Problem to work on:
Scan the records below for the line containing "945x440 pixels." and the line containing "Given: Choose the". Copy both, plus every line between, exactly.

Supplied data:
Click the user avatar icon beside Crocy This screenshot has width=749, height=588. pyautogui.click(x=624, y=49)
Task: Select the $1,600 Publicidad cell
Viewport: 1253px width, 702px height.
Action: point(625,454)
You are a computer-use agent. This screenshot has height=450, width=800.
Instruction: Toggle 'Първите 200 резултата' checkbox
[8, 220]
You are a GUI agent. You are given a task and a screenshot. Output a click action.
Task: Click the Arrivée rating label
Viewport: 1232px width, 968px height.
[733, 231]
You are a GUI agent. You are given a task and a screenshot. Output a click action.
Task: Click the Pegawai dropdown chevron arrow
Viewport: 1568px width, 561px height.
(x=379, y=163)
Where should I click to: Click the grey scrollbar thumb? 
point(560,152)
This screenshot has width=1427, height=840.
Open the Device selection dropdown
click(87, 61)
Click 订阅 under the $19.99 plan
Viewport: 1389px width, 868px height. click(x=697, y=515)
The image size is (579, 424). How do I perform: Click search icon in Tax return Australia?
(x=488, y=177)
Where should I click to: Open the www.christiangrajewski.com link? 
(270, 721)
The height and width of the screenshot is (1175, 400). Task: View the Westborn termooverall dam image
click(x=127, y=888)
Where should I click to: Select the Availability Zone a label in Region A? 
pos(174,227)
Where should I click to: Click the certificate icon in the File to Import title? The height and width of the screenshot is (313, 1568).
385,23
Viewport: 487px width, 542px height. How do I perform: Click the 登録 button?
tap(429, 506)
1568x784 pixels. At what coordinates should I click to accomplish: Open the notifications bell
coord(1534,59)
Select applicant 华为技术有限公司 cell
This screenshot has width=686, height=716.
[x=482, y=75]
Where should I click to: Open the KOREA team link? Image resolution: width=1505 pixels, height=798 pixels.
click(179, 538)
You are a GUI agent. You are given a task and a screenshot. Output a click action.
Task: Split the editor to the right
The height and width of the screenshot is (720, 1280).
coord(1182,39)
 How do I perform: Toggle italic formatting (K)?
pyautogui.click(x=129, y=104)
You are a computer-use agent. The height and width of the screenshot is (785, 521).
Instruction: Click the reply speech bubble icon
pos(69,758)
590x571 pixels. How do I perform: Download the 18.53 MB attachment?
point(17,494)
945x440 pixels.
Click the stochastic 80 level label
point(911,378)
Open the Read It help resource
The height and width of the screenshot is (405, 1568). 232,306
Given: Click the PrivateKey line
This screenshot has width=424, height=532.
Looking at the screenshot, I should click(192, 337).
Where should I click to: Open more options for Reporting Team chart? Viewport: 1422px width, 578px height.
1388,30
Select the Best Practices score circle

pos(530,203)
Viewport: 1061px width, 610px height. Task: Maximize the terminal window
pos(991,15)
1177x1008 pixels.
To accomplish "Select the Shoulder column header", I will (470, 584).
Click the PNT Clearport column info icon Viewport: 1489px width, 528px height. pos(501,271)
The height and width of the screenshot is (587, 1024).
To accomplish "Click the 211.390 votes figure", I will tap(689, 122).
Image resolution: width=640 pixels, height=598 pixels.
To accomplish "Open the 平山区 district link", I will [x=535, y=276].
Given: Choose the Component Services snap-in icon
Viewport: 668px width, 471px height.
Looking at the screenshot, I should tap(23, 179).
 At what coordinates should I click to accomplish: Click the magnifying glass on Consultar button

Output below:
945x440 pixels.
Click the stochastic 80 level label
point(911,378)
Open the Read It help resource
The height and width of the screenshot is (405, 1568). 232,306
Given: Click the PrivateKey line
This screenshot has width=424, height=532.
Looking at the screenshot, I should click(192, 337).
Where should I click to: Open more options for Reporting Team chart? Viewport: 1422px width, 578px height.
1388,30
Select the Best Practices score circle

pos(530,203)
Viewport: 1061px width, 610px height. Task: Maximize the terminal window
pos(991,15)
1177x1008 pixels.
To accomplish "Select the Shoulder column header", I will (470, 584).
Click the PNT Clearport column info icon Viewport: 1489px width, 528px height. pos(501,271)
The height and width of the screenshot is (587, 1024).
To accomplish "Click the 211.390 votes figure", I will tap(689, 122).
Image resolution: width=640 pixels, height=598 pixels.
To accomplish "Open the 平山区 district link", I will [x=535, y=276].
Given: Choose the Component Services snap-in icon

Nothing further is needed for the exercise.